Sin duda, Spinoza tenía recursos, se las arregló para operar sobre lo real sin pasar por la pérdida. Produjo en lenguaje lacaniano un sinthome. Él lo dice con todas las letras en el inicio de un texto que escribió con tan solo 29 años, el Tratado de la reforma del entendimiento, que es algo así como su Discurso del método, donde pone las bases de toda su construcción posterior, la que desarrollaría en la Ética. No puede dejar de impresionarnos su sinceridad. Leámoslo primero:

La experiencia me enseñó que cuanto ocurre frecuentemente en la vida ordinaria es vano y fútil; veía que todo lo que para mí era causa u objeto de temor no contenía en sí nada bueno ni malo, fuera del efecto que excitaba en mi alma: resolví finalmente investigar si no habría algo que fuera un bien verdadero, posible de alcanzar y el único capaz de afectar el alma una vez rechazadas todas las demás cosas; un bien cuyo descubrimiento y posesión tuvieran por resultado una eternidad de goce continuo y soberano.”

Spinoza describe la afectación de su alma ante el encuentro cotidiano con lo que acontece. Nos cuenta que el primer recurso para apaciguar su temor fracasa por no ser verdadero. Aparece aquí el rasgo de su singularidad: no puede engañarse. Nos dice que no existe un juicio universal que sea válido sobre la naturaleza de lo que ocurre, ya que las cosas no son en sí mismas ni buenas ni malas. Esto es lo que sorprende, que enfrentado a una falta inicial de recursos se invente otros, ¡y sin ceder un ápice en su exigencia! ¿Dónde lo vemos?

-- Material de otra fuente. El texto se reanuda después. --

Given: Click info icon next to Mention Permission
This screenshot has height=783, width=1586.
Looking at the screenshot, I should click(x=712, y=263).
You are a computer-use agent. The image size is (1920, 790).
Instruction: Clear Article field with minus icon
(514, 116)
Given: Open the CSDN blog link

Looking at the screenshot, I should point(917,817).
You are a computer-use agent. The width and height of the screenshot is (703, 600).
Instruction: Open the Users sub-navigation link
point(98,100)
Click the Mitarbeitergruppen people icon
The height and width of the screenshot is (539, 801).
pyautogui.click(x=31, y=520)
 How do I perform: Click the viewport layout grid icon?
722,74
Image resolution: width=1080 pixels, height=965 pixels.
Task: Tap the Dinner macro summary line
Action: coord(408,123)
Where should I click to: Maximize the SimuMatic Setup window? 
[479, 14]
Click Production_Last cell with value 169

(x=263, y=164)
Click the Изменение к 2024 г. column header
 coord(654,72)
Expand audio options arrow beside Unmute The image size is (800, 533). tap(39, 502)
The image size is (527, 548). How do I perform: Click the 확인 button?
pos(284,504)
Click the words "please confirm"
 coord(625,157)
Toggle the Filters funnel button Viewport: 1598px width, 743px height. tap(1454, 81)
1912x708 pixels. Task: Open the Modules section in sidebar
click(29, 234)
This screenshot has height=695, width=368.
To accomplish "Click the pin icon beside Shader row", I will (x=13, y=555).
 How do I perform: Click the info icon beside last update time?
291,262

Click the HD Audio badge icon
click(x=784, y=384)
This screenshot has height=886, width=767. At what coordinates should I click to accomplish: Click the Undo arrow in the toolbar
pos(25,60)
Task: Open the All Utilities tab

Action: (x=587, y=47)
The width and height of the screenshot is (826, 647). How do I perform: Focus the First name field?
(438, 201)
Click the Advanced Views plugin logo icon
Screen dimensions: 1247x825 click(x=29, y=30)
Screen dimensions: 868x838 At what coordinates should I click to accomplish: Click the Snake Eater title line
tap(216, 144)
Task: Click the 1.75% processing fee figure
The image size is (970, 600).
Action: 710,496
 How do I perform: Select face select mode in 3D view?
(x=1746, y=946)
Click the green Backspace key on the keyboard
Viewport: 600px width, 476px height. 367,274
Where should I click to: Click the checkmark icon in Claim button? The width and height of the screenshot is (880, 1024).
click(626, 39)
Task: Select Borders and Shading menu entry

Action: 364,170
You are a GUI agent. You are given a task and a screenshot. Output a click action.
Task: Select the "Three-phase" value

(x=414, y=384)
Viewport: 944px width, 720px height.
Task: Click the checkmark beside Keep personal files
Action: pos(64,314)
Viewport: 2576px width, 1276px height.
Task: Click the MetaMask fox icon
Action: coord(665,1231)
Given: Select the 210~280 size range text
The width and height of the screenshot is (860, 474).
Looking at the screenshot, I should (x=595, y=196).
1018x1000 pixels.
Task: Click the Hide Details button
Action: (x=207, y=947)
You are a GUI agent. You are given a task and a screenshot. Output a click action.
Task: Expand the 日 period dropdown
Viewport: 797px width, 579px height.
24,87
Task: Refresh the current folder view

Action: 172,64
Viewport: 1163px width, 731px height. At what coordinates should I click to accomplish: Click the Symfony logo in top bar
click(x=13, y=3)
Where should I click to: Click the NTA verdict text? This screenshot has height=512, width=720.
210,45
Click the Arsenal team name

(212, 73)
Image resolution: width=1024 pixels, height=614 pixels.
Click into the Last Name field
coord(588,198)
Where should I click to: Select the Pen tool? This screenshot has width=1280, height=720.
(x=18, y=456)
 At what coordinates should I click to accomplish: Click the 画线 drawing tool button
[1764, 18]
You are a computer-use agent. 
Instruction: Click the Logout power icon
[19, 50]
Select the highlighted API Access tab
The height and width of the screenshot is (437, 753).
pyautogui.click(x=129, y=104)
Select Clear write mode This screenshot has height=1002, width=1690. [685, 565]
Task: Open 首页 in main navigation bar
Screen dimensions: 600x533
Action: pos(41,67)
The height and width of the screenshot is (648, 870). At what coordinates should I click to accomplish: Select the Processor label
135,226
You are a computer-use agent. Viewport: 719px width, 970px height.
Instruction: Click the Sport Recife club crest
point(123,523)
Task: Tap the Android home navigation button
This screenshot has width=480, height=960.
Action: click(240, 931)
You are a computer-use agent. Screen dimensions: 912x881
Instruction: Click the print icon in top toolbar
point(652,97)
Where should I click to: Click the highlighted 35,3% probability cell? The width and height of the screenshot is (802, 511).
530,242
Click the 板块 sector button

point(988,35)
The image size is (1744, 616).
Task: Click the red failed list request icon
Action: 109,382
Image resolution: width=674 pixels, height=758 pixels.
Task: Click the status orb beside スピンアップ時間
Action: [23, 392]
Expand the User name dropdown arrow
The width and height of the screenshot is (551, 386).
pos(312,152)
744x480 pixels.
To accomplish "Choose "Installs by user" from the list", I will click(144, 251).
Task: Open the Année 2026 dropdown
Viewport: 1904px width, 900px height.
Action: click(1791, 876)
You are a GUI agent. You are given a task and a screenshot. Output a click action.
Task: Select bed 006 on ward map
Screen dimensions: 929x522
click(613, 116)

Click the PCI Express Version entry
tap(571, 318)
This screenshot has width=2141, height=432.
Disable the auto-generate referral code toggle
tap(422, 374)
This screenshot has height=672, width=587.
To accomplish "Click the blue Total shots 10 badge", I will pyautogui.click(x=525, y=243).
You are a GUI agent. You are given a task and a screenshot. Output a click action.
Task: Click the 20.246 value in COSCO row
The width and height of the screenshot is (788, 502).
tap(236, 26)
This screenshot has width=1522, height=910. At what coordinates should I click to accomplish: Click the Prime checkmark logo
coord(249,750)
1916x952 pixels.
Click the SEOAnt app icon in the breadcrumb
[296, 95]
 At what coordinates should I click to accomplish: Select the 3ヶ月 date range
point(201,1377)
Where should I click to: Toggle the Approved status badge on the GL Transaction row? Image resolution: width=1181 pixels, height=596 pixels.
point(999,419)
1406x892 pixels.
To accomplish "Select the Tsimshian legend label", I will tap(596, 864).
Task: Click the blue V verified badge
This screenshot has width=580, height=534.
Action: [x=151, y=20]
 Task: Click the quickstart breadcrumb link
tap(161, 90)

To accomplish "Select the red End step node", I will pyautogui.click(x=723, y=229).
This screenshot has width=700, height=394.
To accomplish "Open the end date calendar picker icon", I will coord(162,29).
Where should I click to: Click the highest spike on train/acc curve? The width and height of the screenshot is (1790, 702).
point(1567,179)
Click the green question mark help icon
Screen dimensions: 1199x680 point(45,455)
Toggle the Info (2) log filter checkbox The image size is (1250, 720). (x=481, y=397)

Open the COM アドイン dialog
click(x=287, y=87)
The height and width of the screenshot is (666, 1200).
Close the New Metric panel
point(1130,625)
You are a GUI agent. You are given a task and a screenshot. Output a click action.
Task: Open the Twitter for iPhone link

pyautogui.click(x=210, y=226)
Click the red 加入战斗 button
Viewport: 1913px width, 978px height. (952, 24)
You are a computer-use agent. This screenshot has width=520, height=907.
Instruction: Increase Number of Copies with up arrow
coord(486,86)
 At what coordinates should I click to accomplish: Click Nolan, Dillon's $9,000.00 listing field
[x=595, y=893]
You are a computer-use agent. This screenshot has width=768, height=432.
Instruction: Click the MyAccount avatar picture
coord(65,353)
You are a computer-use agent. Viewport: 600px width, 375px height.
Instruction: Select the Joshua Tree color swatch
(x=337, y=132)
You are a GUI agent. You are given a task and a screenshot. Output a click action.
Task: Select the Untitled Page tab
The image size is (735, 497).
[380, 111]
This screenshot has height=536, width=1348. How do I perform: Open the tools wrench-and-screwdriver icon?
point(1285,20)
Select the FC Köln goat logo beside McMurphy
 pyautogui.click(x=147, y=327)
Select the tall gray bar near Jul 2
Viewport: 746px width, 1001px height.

Expresado en una palabra. Resolví, dice. Es magnífico. Se encamina entonces a buscar una verdad absoluta, una certeza, porque sólo un bien verdadero puede servirle de suplencia al vacío de lo rechazado, de aquello que lo perturba, que es todo lo demás. Y lo hará, obviamente, sin renuncia alguna, en pos de una eternidad de goce continuo y soberano.

Leamos y releamos este anuncio del que puede ser el sinthome más sublimemente narrado de la historia de la filosofía… y que ejemplifica a la perfección otro conocido aforismo lacaniano: el sujeto es respuesta de lo real.